Le droit de ne pas faire l'objet d'une détention arbitraire constitue un droit fondamental et absolu, étant considéré comme une norme de jus cogens (par. 11). Au Canada, par exemple, la Charte canadienne des droits et libertés prévoit à son article 9 que « chacun a droit à la protection contre la détention ou l'emprisonnement arbitraires ». Étant une grave atteinte à la liberté, il va de soi que les mécanismes légaux prévoyant l'emprisonnement ou la détention doivent être des plus rigoureux. En raison de l'influence qu'elle exerce, la Cour pénale internationale se doit d'offrir toutes les garanties juridiques et procédurales nécessaires au respect effectif du droit fondamental à la liberté. Nous verrons tout d'abord de quelle manière s'insèrent ces garanties dans le processus d'émission du mandat d'arrêt de la CPI. Nous commenterons ensuite, brièvement, la délicate question de son exécution, car le contrôle ou l'absence de contrôle national du mandat d'arrêt a également des répercussions sur l'application concrète du droit de ne pas faire l'objet d'une détention arbitraire.
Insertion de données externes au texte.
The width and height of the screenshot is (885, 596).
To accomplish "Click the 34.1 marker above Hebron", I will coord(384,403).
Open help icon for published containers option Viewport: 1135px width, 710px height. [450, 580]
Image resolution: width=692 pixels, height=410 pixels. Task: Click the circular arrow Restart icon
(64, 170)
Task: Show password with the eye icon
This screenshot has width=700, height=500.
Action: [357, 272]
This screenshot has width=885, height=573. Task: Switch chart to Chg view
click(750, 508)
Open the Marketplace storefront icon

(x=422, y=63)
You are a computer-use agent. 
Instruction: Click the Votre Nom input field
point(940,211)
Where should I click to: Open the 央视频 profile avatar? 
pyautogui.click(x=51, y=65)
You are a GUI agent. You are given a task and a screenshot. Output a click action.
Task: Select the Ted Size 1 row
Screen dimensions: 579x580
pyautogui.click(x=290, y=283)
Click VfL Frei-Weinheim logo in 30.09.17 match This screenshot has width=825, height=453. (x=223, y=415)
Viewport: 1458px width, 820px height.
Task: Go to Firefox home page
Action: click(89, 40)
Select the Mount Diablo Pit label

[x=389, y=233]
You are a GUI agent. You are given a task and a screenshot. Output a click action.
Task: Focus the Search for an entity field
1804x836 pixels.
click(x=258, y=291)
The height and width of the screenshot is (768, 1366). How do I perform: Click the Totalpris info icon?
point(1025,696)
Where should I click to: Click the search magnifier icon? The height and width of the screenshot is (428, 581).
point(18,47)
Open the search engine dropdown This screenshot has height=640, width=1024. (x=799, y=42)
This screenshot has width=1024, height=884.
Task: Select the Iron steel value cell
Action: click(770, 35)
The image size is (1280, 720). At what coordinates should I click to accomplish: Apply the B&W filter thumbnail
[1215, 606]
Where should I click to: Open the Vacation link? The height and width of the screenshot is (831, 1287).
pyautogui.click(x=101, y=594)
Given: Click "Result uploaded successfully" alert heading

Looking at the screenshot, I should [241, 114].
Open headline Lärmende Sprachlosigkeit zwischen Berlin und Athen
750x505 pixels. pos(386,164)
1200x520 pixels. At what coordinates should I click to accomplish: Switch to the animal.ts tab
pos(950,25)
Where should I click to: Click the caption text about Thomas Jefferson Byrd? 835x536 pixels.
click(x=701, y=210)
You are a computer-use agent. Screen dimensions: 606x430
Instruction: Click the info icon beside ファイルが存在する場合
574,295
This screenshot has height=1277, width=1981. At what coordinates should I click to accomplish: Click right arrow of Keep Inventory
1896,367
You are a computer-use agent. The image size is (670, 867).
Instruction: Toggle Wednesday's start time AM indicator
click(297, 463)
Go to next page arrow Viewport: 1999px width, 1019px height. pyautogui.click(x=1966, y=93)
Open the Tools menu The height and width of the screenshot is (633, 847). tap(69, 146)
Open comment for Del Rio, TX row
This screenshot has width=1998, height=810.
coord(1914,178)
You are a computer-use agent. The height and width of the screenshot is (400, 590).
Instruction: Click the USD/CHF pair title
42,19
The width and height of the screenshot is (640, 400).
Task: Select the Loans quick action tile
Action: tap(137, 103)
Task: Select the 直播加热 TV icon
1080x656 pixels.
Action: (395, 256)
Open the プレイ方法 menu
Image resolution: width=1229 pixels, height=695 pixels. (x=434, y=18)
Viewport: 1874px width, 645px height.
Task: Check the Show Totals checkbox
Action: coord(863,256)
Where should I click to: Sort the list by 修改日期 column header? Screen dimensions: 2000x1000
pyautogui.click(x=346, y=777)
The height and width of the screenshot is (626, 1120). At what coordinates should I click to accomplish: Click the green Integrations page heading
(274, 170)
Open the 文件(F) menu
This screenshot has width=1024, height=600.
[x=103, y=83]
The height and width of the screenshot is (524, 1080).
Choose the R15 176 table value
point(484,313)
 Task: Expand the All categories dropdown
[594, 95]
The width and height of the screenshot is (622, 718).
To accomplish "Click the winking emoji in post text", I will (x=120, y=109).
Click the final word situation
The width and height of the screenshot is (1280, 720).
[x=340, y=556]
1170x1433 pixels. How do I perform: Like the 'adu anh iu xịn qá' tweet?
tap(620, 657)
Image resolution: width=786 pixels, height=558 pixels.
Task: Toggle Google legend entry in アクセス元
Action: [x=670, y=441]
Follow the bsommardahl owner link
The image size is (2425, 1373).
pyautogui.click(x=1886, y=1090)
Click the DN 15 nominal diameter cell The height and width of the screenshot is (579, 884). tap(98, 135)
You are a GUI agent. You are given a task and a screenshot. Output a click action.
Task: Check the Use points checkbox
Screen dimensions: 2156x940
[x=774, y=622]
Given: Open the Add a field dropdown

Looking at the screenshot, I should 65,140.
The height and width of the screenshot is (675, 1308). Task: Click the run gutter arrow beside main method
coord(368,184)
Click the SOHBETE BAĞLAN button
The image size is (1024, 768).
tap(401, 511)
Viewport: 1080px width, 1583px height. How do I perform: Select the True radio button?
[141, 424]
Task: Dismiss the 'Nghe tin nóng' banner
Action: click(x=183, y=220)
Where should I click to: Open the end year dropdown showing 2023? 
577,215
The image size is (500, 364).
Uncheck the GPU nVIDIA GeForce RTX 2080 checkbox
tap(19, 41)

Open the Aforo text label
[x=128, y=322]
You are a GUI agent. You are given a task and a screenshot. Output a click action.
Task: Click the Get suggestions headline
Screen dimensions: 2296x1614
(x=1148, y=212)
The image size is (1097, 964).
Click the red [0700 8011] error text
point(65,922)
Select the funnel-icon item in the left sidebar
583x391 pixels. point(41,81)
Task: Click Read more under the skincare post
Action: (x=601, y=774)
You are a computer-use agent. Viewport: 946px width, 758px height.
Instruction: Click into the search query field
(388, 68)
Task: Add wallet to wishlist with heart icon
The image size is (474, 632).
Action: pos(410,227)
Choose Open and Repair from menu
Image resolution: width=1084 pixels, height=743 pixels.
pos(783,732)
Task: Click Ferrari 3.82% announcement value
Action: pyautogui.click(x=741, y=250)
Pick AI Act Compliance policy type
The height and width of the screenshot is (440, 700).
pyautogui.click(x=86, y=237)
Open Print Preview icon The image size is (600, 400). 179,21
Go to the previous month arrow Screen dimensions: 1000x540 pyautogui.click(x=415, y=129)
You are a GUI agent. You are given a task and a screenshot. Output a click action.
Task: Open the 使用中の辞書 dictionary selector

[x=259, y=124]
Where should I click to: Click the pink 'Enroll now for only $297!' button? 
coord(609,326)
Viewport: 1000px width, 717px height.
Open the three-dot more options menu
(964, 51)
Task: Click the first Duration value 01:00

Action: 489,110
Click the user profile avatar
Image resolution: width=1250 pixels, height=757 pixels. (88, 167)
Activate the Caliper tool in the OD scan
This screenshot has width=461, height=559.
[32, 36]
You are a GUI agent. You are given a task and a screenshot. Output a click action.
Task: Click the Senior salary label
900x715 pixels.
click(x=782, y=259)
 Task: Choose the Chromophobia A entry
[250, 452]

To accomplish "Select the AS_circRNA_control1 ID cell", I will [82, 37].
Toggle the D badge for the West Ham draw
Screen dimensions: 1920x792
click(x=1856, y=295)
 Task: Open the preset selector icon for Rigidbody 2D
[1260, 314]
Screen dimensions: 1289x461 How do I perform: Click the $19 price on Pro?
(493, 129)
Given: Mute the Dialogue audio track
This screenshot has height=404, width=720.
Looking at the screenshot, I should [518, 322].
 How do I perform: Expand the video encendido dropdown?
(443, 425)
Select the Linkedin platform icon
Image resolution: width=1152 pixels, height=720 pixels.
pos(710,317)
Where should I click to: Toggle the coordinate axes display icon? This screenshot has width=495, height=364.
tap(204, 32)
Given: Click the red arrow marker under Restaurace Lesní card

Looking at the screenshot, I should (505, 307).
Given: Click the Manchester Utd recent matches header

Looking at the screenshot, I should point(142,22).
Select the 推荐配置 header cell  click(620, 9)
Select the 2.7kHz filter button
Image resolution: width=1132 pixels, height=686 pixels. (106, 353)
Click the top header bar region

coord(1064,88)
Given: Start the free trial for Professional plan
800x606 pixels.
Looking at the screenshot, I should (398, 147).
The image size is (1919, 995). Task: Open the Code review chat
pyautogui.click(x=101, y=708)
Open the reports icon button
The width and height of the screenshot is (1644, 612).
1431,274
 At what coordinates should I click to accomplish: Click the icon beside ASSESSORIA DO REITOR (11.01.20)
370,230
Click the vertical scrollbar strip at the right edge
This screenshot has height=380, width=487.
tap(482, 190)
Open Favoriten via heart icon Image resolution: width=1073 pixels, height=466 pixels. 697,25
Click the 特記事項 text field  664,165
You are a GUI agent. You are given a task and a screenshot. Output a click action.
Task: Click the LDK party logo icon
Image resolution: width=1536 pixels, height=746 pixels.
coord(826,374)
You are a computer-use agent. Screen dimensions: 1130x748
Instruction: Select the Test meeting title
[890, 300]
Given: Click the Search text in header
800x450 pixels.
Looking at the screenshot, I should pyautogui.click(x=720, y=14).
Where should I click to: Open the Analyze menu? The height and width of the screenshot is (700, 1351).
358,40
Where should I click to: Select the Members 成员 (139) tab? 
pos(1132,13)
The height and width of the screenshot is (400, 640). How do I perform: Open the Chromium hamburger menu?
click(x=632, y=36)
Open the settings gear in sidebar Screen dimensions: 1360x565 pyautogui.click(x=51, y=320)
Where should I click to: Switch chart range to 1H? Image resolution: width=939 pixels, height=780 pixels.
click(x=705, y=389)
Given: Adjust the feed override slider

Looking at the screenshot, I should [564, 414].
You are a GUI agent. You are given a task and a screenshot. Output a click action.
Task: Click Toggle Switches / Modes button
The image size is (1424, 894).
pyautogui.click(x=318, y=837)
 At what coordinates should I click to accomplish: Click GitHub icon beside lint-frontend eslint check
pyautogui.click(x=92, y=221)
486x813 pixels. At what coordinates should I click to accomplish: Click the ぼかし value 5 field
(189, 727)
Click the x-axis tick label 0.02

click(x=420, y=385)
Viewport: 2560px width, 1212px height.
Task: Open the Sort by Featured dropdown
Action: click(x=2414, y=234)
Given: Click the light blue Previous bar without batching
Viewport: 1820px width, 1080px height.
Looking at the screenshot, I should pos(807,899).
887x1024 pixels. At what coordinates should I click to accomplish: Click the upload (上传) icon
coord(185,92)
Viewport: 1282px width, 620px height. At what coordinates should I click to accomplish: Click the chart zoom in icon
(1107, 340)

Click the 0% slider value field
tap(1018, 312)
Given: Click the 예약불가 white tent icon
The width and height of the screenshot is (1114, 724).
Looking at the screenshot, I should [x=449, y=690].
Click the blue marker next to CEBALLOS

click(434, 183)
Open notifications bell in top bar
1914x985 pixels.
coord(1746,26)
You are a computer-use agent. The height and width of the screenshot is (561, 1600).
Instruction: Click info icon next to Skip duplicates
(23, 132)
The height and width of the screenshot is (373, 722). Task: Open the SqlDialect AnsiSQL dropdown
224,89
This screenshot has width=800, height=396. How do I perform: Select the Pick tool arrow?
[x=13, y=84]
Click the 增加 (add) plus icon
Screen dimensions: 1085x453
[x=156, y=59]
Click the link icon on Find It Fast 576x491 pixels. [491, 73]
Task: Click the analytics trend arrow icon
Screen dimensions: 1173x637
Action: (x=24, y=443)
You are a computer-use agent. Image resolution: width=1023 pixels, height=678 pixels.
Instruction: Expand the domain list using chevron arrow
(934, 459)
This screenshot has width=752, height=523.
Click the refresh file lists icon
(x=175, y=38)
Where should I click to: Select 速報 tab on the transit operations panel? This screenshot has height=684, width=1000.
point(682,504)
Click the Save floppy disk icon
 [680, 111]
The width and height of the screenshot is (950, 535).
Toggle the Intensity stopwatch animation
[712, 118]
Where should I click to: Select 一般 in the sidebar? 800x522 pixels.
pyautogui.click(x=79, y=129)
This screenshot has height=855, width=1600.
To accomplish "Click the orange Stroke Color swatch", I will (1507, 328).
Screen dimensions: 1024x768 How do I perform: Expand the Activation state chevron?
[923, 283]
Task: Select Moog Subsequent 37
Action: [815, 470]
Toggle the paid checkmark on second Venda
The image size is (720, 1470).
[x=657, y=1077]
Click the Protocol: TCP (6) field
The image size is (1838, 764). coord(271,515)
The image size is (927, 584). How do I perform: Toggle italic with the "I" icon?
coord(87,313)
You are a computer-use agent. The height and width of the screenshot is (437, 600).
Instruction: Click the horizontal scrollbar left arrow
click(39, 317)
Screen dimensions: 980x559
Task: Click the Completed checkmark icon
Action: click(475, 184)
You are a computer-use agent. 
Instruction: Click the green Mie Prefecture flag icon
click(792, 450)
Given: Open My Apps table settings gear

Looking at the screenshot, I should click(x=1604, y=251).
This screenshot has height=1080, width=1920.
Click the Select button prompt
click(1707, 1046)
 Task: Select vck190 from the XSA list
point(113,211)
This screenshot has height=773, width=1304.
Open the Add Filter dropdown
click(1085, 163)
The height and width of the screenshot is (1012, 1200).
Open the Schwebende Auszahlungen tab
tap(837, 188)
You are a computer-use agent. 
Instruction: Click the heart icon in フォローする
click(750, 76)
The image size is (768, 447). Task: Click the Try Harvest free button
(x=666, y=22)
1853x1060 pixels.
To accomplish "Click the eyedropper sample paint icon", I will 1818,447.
1. La délivrance du mandat d'arrêt

D'entrée de jeu, précisons qu'avant d'entamer la procédure judiciaire de l'émission du mandat d'arrêt (ci après  
« MA »), il faut que la CPI soit saisie d'une situation (
Statut de Rome, art. 12 à 15). Une fois cette étape franchie, le Procureur (Bureau du Procureur) devra présenter une requête à cet effet devant la Chambre préliminaire de la CPI (Statut de Rome, art. 58). Cette procédure pourra se dérouler à huis clos et ex parte et, en cas contraire, la Chambre peut inviter ou autoriser tout État, organisation ou individu à lui présenter des observations (Règlement de procédure et de preuve, Règle 103) par écrit ou oralement sur toute question qu'elle estime appropriée. Après l'audition et afin de délivrer le MA, la Chambre préliminaire devra répondre par l'affirmative à quatre questions.

Tout d'abord, la Chambre préliminaire devra se demander si l'affaire relève de sa compétence et si elle est recevable (Statut de Rome, art. 17, et Bashir, par. 35 à 51). En vertu de l'art. 19, par. 1, du Statut de Rome, la Chambre préliminaire « est tenue de s’assurer que toute affaire portée devant elle relève de [sa compétence] » (Bashir, par. 35). Comme nous les verrons plus loin, une certaine controverse existe quant à savoir si la Chambre « doit » ou « peut » statuer sur la recevabilité de l'affaire. Il semble clair, à la lecture de l'art. 19, par. 1, du Statut de Rome, que cette question relève du pouvoir discrétionnaire de la Cour. En effet, cette disposition mentionne que la Cour « peut d'office se prononcer sur la recevabilité de l'affaire ». Dans la décision Bashir, aux paragraphes 46 à 51 (voir, au même effet, cette décision, p. 5), la Cour mentionne qu'elle ne statuera sur la recevabilité que dans des « circonstances exceptionnelles », lorsqu'une « cause apparente » ou un « facteur évident » l'y commandera. En employant les termes « semble être recevable » dans la situation de l'Ouganda, la Chambre préliminaire II a jugé qu'il suffit de conclure à une preuve prima facie de recevabilité (voir les décisions de la Chambre préliminaire II concernant Joseph Kony (par. 38), Vincent Otti (par. 38), Okot Odhiambo (par. 28), Dominic Ongwen (par. 26) et Raska Lukwiya (par. 26)). Cependant, la Chambre préliminaire I s'est ultérieurement dissociée de cette interprétation en affirmant que la détermination de la compétence et de la recevabilité de l'affaire constitue une condition préalable (« prerequisite ») à la délivrance du MA (voir cette décision, par. 9)[1]. À notre avis, faire de la recevabilité une condition préalable équivaut à lier le pouvoir discrétionnaire octroyé par l'art. 19, par. 1, ce qui constitue une erreur de droit, bien que la Cour soit tenue de se pencher sur la question lorsque contestée (Statut de Rome, art. 18 et 19).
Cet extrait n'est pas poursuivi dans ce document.